Spend seven seconds sitting across from Will Smith, and you’ll never wonder why he’s a superstar. He’s charming and attentive, observant and clever — without ever seeming to try. When he talks, he makes eye contact; when he laughs, it takes over his whole body.
Smith, 40, is consistently in charge, on point and thinking ahead. Here’s how he does it:
1. Think globally
Any film Smith makes, as a star or through his Overbrook production company, “has to be extraordinary, it has to be entertainment, it has to be art.” And be “delivered to all people of the world.”
“If we don’t know how to sell it, we’re not going to begin — no matter how extraordinary I think the entertainment art is going to be.”
2. Talent at the top
Smith handpicks his directors.
“He takes me to places that I’d never choose myself,” Smith says of director Gabriele Muccino, who directed him to an Oscar nomination for 2006’s The Pursuit of Happyness.
3. Mix it up, to a point
“I have to challenge myself and push myself,” Smith says. “My only job is to make sure I don’t leave anything on the table, that I maximize what a young dude from Philly can do in the world of cinema. There’s no telling what I can create at this point.”

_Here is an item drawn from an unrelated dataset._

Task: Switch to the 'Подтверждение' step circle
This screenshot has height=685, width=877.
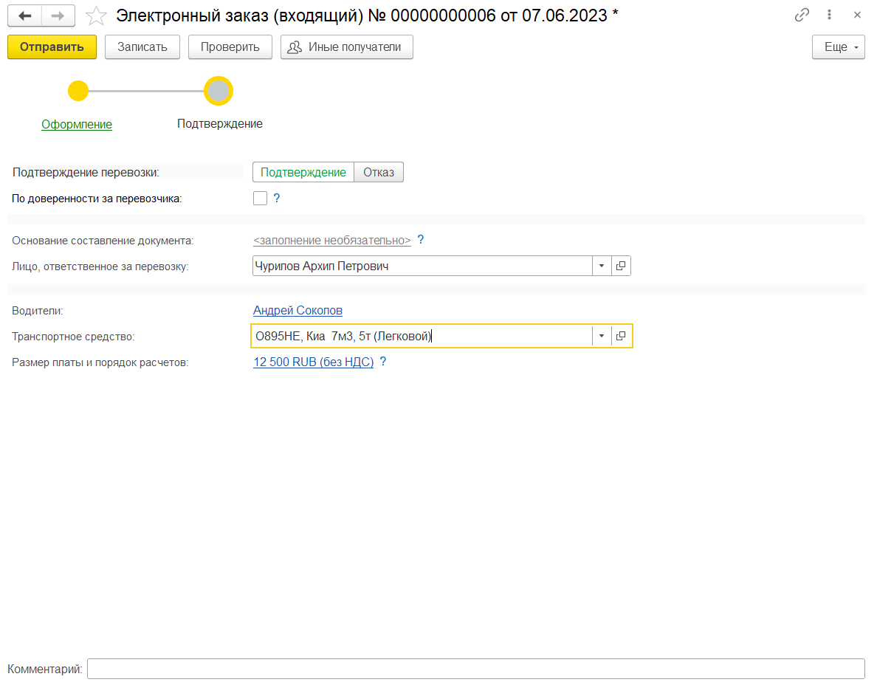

Two scripts he’d love to star in that Overbrook is developing are the stories of Nelson Mandela and Marvin Gaye. “I’m not certain I’m actor enough yet,” Smith admits. “I love both of those, and I need to make sure I’m man enough.”
4. Preserve the Smith brand
Smith doesn’t get busted for DUIs or punch or scream at paparazzi.
“By being famous, you’re afforded rights that other people who aren’t famous aren’t afforded,” he says. “If I’m going to walk to the front of the line (at the restaurant) because I’m Will Smith, then I have to sign all the autographs. If I don’t want to sign any autographs, I don’t walk to the front of the line. It’s that simple. Stand in the line with everybody else.”
5. Cross color lines
Growing up in Philadelphia, Smith attended a mostly white Catholic elementary school and a mostly African-American high school. He lived in an Orthodox Jewish neighborhood, attended a Baptist church and admired the Muslim girls who lived one street over.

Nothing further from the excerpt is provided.